A year ago, W. R. Berkley secured additional investor commitments for its Lifson Re collateralized reinsurance sidecar vehicle, growing the vehicle’s capital base to $380 million for the 2023 underwriting year.

W. R. Berkley first launched the Bermuda based special purpose insurer (ILS), Lifson Re Ltd., for the 2021 underwriting year, with $250 million in capital raised from third-party investors for the sidecar.

The Lifson Re sidecar was then renewed for 2022 with the same $250 million of capital, before being upsized to $380 million for the 2023 underwriting year.

As we have reported, the Lifson Re sidecar has become increasingly important for W. R. Berkley, as the company cedes a growing amount of premium to the sidecar vehicle and recognises the capital efficiencies of leaning on third-party capital.

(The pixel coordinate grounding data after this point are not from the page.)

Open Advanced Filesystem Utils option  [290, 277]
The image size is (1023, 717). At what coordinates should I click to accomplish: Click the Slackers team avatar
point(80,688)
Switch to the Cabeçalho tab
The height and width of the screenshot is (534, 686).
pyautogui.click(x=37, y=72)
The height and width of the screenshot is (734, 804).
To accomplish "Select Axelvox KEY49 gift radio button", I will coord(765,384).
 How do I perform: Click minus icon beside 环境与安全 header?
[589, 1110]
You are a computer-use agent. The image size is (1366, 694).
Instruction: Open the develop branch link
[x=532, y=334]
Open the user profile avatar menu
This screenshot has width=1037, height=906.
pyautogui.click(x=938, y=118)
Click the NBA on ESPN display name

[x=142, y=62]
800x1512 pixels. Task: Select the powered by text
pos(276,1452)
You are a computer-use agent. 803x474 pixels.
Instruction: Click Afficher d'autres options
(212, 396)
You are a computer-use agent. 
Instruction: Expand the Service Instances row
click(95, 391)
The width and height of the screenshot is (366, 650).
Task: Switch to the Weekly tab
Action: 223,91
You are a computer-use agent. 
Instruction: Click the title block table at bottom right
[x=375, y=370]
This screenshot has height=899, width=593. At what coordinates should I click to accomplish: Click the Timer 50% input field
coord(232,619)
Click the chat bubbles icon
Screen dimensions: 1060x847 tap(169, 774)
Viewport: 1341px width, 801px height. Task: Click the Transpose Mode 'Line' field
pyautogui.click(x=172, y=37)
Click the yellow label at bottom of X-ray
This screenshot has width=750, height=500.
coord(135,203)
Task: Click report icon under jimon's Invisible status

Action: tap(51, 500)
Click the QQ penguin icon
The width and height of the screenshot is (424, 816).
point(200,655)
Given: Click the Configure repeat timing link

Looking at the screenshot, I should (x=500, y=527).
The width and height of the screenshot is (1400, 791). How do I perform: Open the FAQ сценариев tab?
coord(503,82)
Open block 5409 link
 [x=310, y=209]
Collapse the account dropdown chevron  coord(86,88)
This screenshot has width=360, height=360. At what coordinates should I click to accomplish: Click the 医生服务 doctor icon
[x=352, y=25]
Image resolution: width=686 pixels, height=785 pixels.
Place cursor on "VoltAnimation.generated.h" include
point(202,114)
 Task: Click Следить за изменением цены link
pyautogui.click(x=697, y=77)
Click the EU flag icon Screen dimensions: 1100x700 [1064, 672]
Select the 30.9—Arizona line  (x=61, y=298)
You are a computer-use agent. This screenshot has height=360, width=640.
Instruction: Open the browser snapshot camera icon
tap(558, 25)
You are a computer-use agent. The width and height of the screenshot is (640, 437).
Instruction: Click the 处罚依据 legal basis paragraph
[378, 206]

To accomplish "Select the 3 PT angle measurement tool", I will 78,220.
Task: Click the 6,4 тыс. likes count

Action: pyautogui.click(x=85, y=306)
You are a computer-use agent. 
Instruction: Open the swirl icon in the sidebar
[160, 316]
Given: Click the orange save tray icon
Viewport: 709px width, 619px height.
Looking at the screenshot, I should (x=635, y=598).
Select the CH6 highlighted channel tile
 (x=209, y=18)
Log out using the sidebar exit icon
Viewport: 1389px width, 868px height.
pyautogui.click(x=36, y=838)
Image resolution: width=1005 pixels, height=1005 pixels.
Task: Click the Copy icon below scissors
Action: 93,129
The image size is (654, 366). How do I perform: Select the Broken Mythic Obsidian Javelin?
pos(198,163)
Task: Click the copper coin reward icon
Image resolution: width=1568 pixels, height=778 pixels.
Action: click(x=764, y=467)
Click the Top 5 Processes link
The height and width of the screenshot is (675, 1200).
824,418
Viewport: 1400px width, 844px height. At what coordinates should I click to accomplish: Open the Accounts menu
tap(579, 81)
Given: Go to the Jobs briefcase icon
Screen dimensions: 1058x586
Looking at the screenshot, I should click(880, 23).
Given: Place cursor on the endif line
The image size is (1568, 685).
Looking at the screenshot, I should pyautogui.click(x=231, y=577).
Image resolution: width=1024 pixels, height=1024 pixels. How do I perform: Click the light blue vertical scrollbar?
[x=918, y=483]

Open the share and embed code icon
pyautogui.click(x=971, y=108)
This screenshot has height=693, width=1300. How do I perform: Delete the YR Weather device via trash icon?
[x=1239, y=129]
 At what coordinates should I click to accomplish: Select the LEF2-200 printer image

Lifson Re has also helped W. R. Berkley to lean into the opportunity presented by the reinsurance market cycle, especially in 2023 where the company grew in property catastrophe reinsurance and other areas of cat exposed property business.

When we reported that, W. R. Berkley had ceded $348 million of premiums ceded to the Lifson re sidecar over the first nine months of 2023.

By the end of the year that figure had grown further, with $437 million of premiums ceded to Lifson Re over the full-year 2023, up from $399 million of premium ceded in 2022.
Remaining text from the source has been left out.